6. What Happened to You?: Conversations on Trauma, Resilience, and Healing – Dr. Bruce D. Perry, Oprah Winfrey
Renowned brain trauma expert Dr. Bruce Perry and Oprah Winfrey team up to have deeply personal conversations to approach trauma in different ways. In What Happened to You, Dr. Perry presents a groundbreaking shift from asking “What’s wrong with you” to “What happened to you?” The subtle difference can change our view on trauma to one that allows us to understand the past so that we may clear a path to our future. It opens the door to resilience and healing in a more powerful way.
7. The Boy Who Was Raised a Dog – Dr. Bruce D. Perry, Maia Szalavitz
The Boy Who Was Raised a Dog is all about different stories of happy and healthy adults who, as children, went through trauma. This book can serve as inspiration for those who are struggling with their childhood trauma. It presents stories of hope, survival, and triumph, which are much needed for the hardships that trauma survivors endure.
8. Mean Mothers: Overcoming The Legacy of Hurt – Peg Streep
Generational trauma can be at the root of childhood trauma, and this book dives deep into that. Peg Streep talks about how unloving mothers create daughters that are unloving themselves or hypercritical. It discusses the effects of emotionally absent or cruel mothers on one’s sense of self and relationships. Fortunately, this book also presents a narrative of hope, recounting how daughters can break away from the pattern of hurt to become whole individuals and loving mothers to the next generation.

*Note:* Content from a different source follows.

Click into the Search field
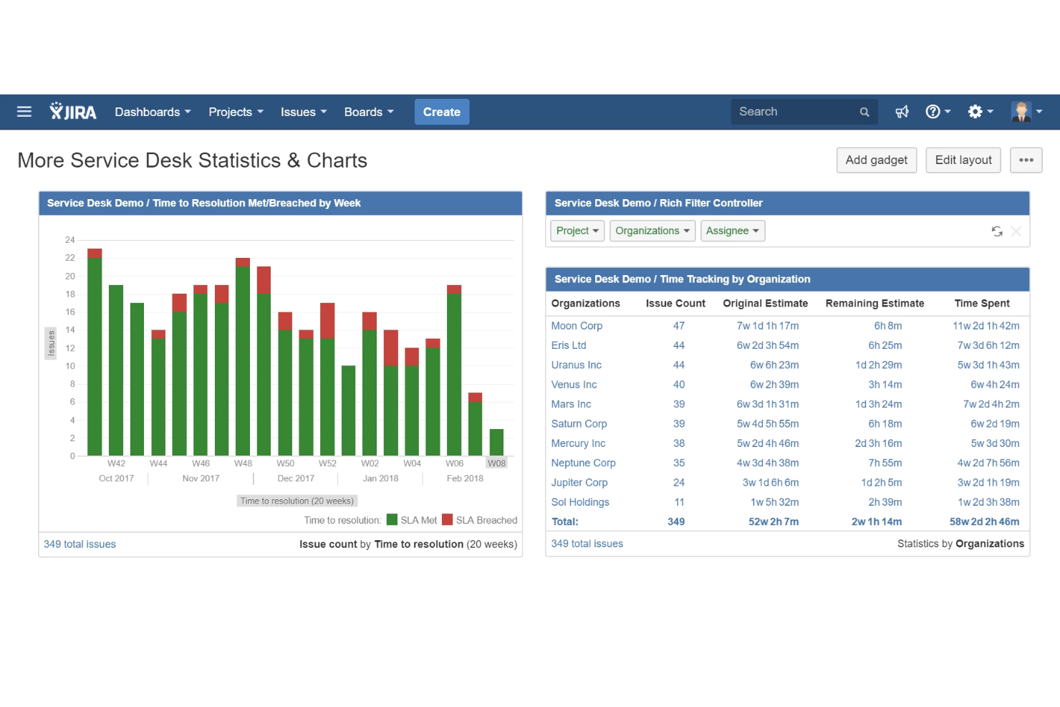This screenshot has height=707, width=1060. point(788,112)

9. It Didn’t Start with You: How Inherited Family Trauma Shapes Who We Are and How to End the Cycle – Mark Wolynn
In another book on generational trauma, Mark Wolynn talks about how trauma has affected other family members from different generations and how this can be passed down through genes. If your entire family has had some experience with trauma, then this is a great book to read. You can learn that your inherited family patterns are not the end, that you can actually break free and change them to carve out a path of your own.
10. The Truth Will Set You Free: Overcoming Emotional Blindness and Finding Your True Adult Self – Dr. Allice Miller
The Truth Will Set You Free by Dr. Allice Miller explains that embracing the truth of our past histories is the only way to be free of pain in the present. In this book, she debunks the authoritarian parenting approach as well as practicing tough love. The consequences of such parenting styles can be bad enough that they persist well into adulthood. This shows how parents are responsible for the formation of the emotional lives of their children and that they can influence the occurrence of trauma.